A virtue of this book is its exclusive concern with human beings. It avoids the pseudoscientific rhetoric of technical achievement and risk assessment in favor of straightforward description of what the various phases of the technology have done to people, and of the resulting fear, anger, and frustration. The book wisely includes effects of both weapons production and nuclear power. While these are separate social and political issues, the poisons and the physical and psychological responses to them are all too similar. When I interviewed people at Three Mile Island in Pennsylvania, their fear of invisible contamination was directly reminiscent of what I had encountered in Hiroshima. That kind of fear is in no way pathological, but represents the mind’s equivalent of what the great American physiologist Walter Cannon once called, “the wisdom of the body.”
There is compelling appropriateness in the project’s being undertaken by concerned journalists from Hiroshima. From the time the bomb was dropped, the Chugoku Shimbun, as Hiroshima’s leading newspaper, has been a prime source of information about the experiences and feelings of the people of that city over subsequent decades. Its editors and writers have taken on what I call a “survivor mission” on behalf of the city’s victims, a commitment to transforming the fear, conflict, and pain of the survivors into an active exploratory enterprise of profound significance.
Their contribution goes even beyond their descriptions of the human effects of radiation. In the way they have approached their study, they have demonstrated what I call a species mentality, a commitment that transcends immediate group or nationality and extends to all of humankind.

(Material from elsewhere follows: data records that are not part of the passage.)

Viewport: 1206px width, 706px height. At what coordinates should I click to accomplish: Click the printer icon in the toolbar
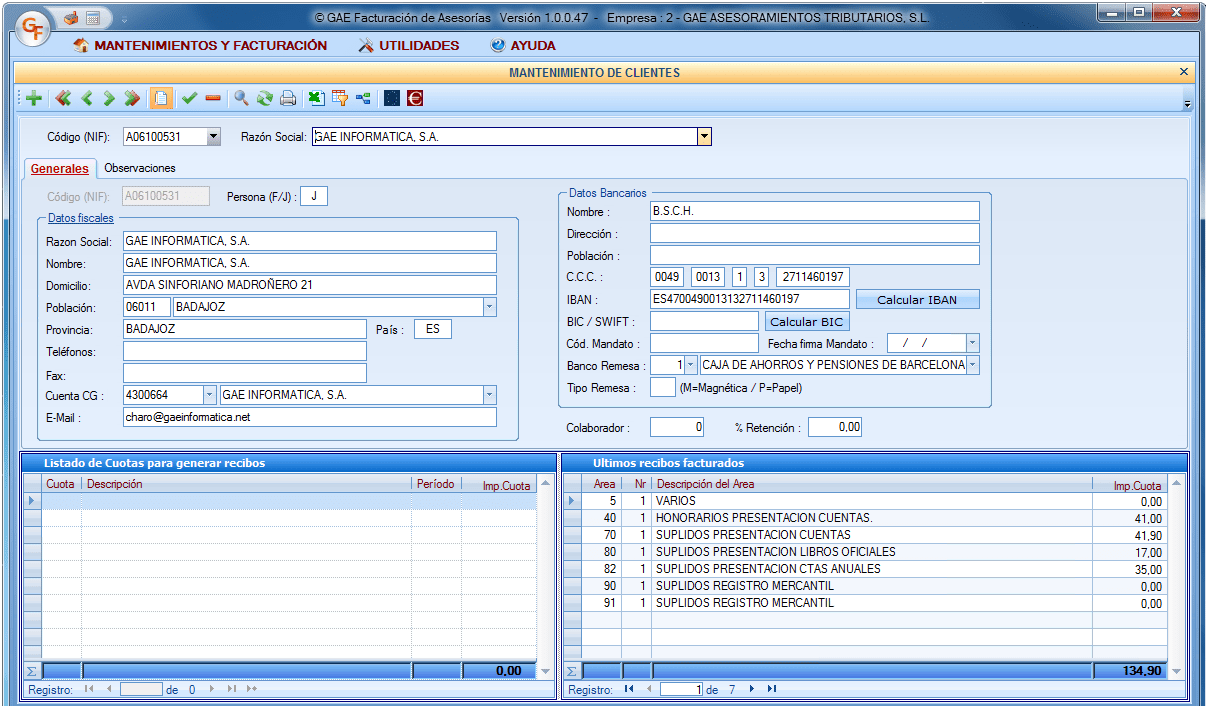[288, 98]
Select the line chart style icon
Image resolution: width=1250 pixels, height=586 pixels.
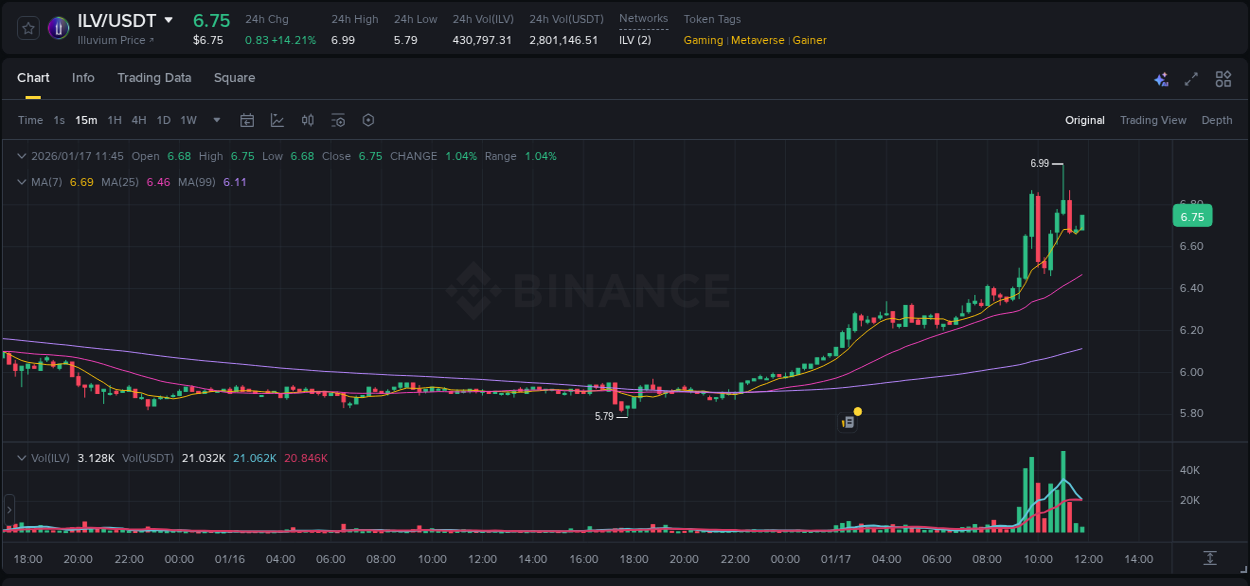click(x=277, y=120)
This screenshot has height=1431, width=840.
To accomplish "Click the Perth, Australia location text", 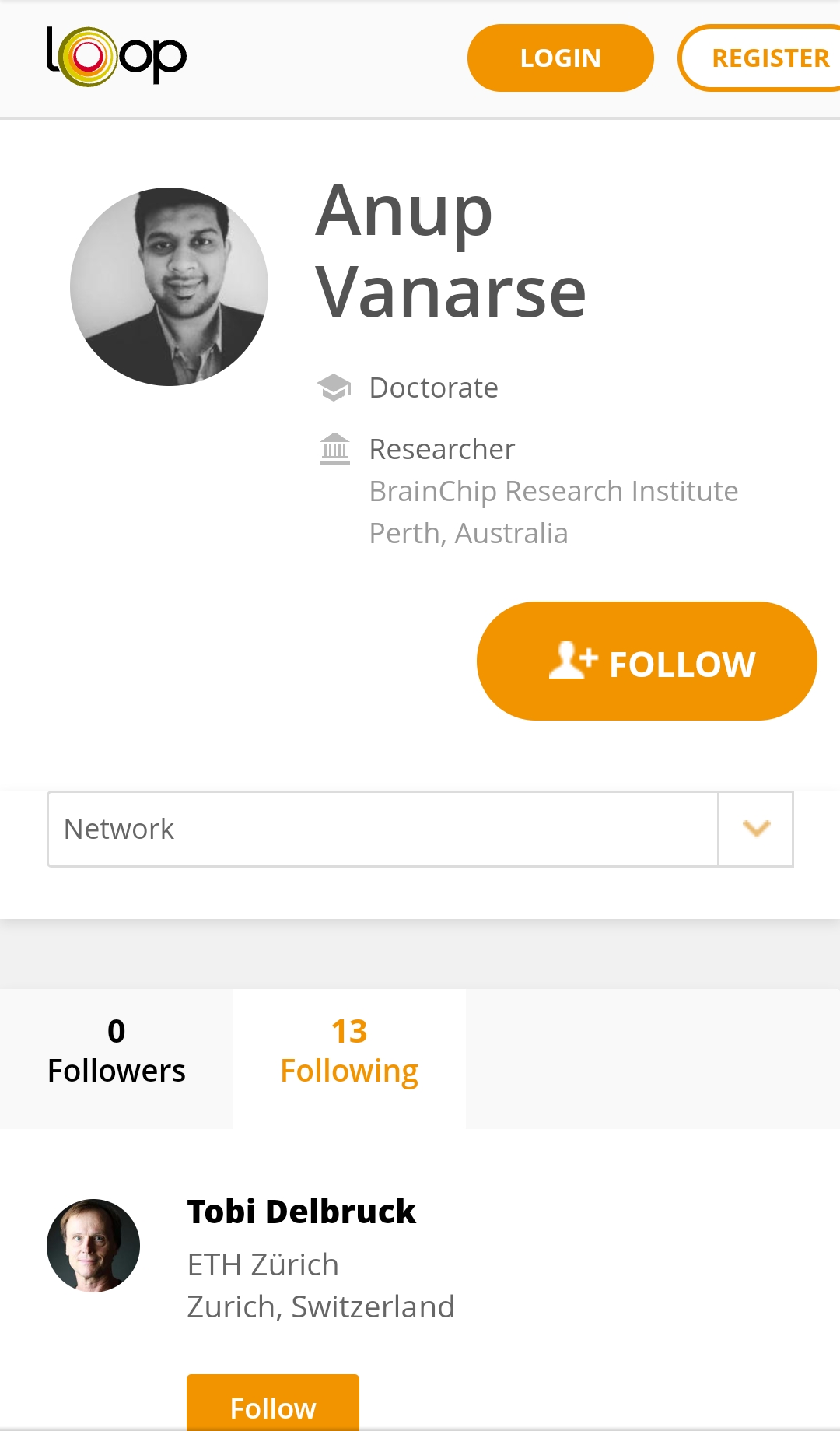I will (x=468, y=534).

They evoke in us a sense of shared fate, of universal susceptibility to a technology that knows no boundaries, geographical or temporal. We are all in this together, as potential victims and potential perpetrators as well. (Groups everywhere, when responsible for radiation effects, are strikingly similar in their patterns of false reassurance, denial, and encouragement of psychic numbing or diminished inclination to feel.)
The simple truth this book forces us to recognize is that nuclear technology endangers our species. That is so for two decisive reasons: the uncontrollable dimensions of accidents or detonations (whatever the claim of limited risk), and the ineradicable existence of human error. Whatever the brilliance of the technology, it must be managed by fallible human hands. Hence, whatever the assumed needs for weaponry and power sources, there are better ways.
More than that, the mentality that follows upon our recognition of shared fate can prod and expand our capacity for what I call a species self. The term refers not to a distant, noble ideal but an actual sense of selfimportantly related to one’s connection to all other selves on the planet. This does not mean that one ceases to be an American or a Japanese or a Nigerian, or for that matter a mother or husband or physician or working person. Rather than surrender one’s more immediate identifications, one subsumes them to the larger human identity.
As we travel around the world with the authors of this book, we come to realize that species mentality and species self are principles virtually imposed upon us by our own deadly nuclear technology. In renouncing and replacing this technology, we assert our capacity to function collectively on behalf of the human future.